### [Set tasks]
1. In the article on choosing a website platform, what is the main differentiator between a transactional and a relational website?
2. Decide whether each statement agrees with the article on choosing a website platform, answering yes or no and quoting the deciding words: (a) Relational websites make an immediate ask for a purchase. (b) Gmail is given as an example of a functional website. (c) Under the cost problem, a general tool seems expensive to implement.
3. Please copy word for word the passage of the article on choosing a website platform that begins at the words "We’ve built a" and stops after "or email conversation.".

### [Document extract]
┌────────

Choosing the ideal platform for your next website

We’ve built a lot of websites over the years, and while every website looks and feels different, in our experience they fall into 3 buckets:

  • Relational: Relational websites offer information, but without an immediate ask for a purchase of transaction. These sites try to pursuade you to enter into some type of relationship with in hopes of a transaction in the future, but not now. This can come in the form of signing up for a newsletter, booking an appointment to visit, or simply reaching out to begin a chat or email conversation.

  • Transactional: Transactional websites are designed to hook you into buying something, right here and now. It can be a product or a service, but the main differentiator between a transactional and relational website is that an exchange of money is made immediately for a good or service through a webpage.

  • Functional: Functional websites are highly specialized and purpose built to meet a specific need. For example, Gmail and Office 365 are functional websites and apps, as it performs email and productivity functions. Search engines like Google and Bing (the search engines) are further examples of functional sites, as it performs searches and nothing else.

Can one tool do it all?

There are tools on the market that claim to do it all, or you can install enough plugins to jerryrig a website to work the way you want it to. The problem with generalist tools is they do everything okay, but many business owners end up in one of the following scenarios:

  • The scale problem: A generalist tool may be a quick way to get started, but once you hit a certain level of scale or sales, the tool starts buckling under the weight of manual processes and exceptions because it was never built to scale and grow

  • The house of cards: You end up having to jerryrig a platform to do things that it was never to do, and you end up losing track of all the different pieces of the platform that you’ve tacked on to make things work, and often when things break you have no idea where to start debugging

  • The cost problem: A general tool seems inexpensive to implement, but the more you scale or do more, you have to keep paying developers to expand and maintain your asset

  • The fragility problem: Over time, the platform starts eating up more and more resources for some reason, and any type of modification or load brings the website to a crashing halt

The right tool for the right job

The growth of Software-as-a-Service space in the last decade has spawned a number of specialist tools that target each of these segments without compromise, addressing the common pain points of growth and scale. Best of all, the best SaaS platforms adhere to the KISS principle: Keeping it really simple and empowering users to do what they need to do without having to constantly rely on others.

└────────

(Records from a collection)
┌────────

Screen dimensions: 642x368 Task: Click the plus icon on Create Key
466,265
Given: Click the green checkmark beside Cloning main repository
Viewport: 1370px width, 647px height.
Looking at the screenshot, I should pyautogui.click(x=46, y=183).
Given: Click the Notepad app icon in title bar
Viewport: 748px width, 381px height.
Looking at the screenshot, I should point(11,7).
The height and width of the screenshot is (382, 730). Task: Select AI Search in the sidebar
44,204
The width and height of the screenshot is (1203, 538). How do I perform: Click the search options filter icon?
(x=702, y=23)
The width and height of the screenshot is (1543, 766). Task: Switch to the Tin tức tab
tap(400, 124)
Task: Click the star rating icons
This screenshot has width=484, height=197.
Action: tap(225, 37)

└────────

### [Solutions below]
1. With a transactional website, an exchange of money is made immediately for a good or service through a webpage.

2.
(a) No: "without an immediate ask for a purchase of transaction"
(b) Yes: "Gmail and Office 365 are functional websites and apps"
(c) No: "A general tool seems inexpensive to implement"

3.
We’ve built a lot of websites over the years, and while every website looks and feels different, in our experience they fall into 3 buckets:

  • Relational: Relational websites offer information, but without an immediate ask for a purchase of transaction. These sites try to pursuade you to enter into some type of relationship with in hopes of a transaction in the future, but not now. This can come in the form of signing up for a newsletter, booking an appointment to visit, or simply reaching out to begin a chat or email conversation.